(Excerpt)

The introduction of Western technology (more productive agricultural methods, medicine, and better sanitation) eventually caused a population explosion. For over a thousand years Afghanistan had supported no more than about 2.5 million people. But in the 19th century that changed, and by 1900 population had doubled to five million. Fifty years later it had more than tripled, to 16 million. It has since doubled again. Even with more productive agricultural methods, there was eventually a land and water shortage and more disputes between the tribes. Communism and other Western political ideas had come to Afghanistan as well, and the Russian invasion in 1979, was triggered by a tribal rebellion against urban Afghans trying to impose a central government and more alien ideas on a still very medieval mindset in the countryside. While the Russians left (more because of impatience than military defeat) in 1989, that war between the traditional tribes and the urban reformers continues.

(End Excerpt)

--- Questions on the material ---
1: In the text on Afghanistan's population, how many people did Afghanistan have by 1900?
2: Rewrite the paragraph on Afghanistan that begins "The introduction of Western technology" in shorter form, keeping its main facts.
3: Continue the text on Afghanistan from the point where it stops.
The lines that come after this text have nothing to do with the work here.

(Given information)

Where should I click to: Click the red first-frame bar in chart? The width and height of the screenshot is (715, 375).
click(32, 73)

(End Given information)
(Given information)

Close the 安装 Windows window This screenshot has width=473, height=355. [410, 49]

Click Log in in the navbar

(End Given information)
(Given information)

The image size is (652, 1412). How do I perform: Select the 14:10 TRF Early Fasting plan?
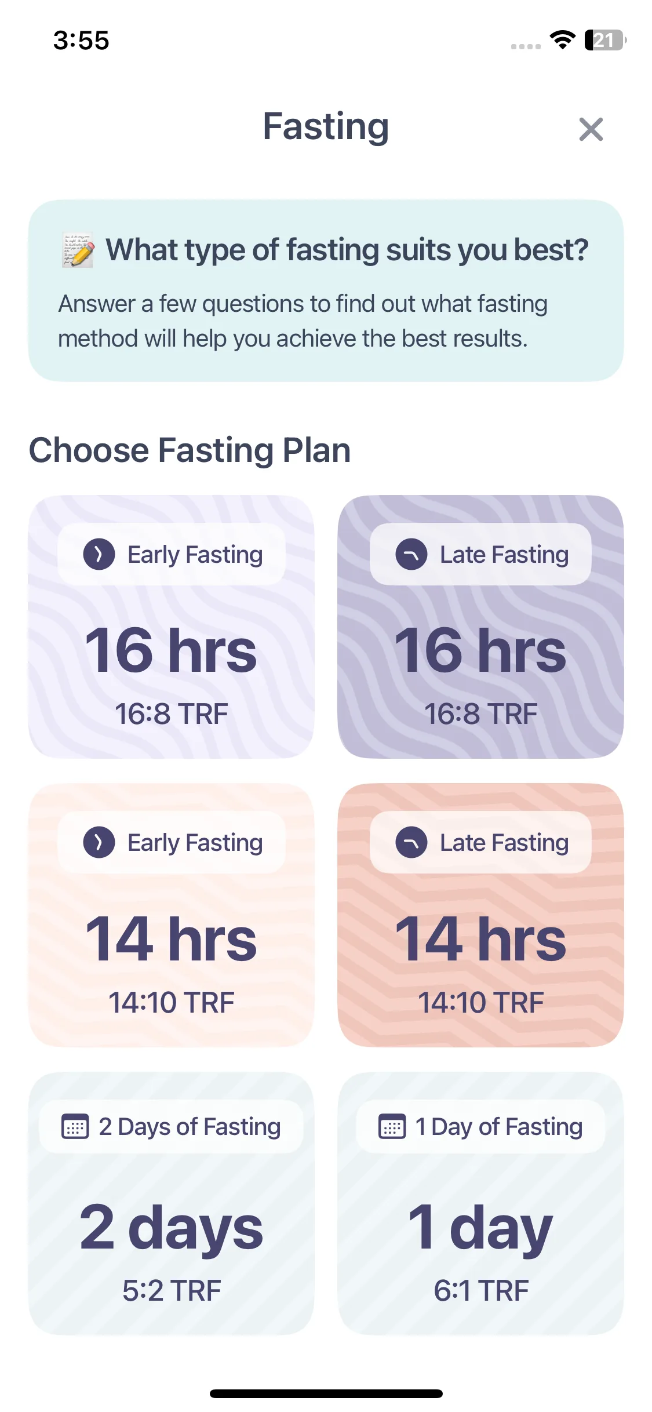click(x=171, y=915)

(End Given information)

--- Results of the exercise ---
1: Five million.

2: Western technology (better farming, medicine, and sanitation) set off a population explosion in Afghanistan. After more than a thousand years at about 2.5 million, the population doubled to five million by 1900, reached 16 million fifty years later, and has since doubled again. This led to land and water shortages and more tribal disputes. Communism and other Western political ideas also arrived. The 1979 Russian invasion was triggered by a tribal rebellion against urban Afghans pushing a central government and foreign ideas on a still medieval countryside. The Russians left in 1989, more from impatience than military defeat, but the war between traditional tribes and urban reformers goes on.

3:
In the meantime, another element was introduced, warlords who were becoming fabulously rich (by Afghan standards) making (via poppy plants and refined opium) heroin and exporting it to the world. Another troublesome import was Islamic radicalism. This came from Arabia, where Saudi Arabia caused a real mess by introducing their ultra conservative brand of Islam (Wahhabism) to Pakistan in the 1980s, while supporting the Holy War against the atheist communists (Russians and their urban Afghan allies). Pakistan had also adopted Islamic conservatism in the 1970s (as an attempt to eliminate the corruption and misgovernment that was crippling the country). Pakistan allowed the Saudis to set up religious schools in the Afghan refugee camps, and from these the first Taliban were recruited and, armed by the Pakistanis, sent into Afghanistan to halt the civil war that broke out after the Russians left. This led to al Qaeda obtaining sanctuary in the 1990s (after being chased out of several other Moslem countries). Then came September 11, 2001, and here we are.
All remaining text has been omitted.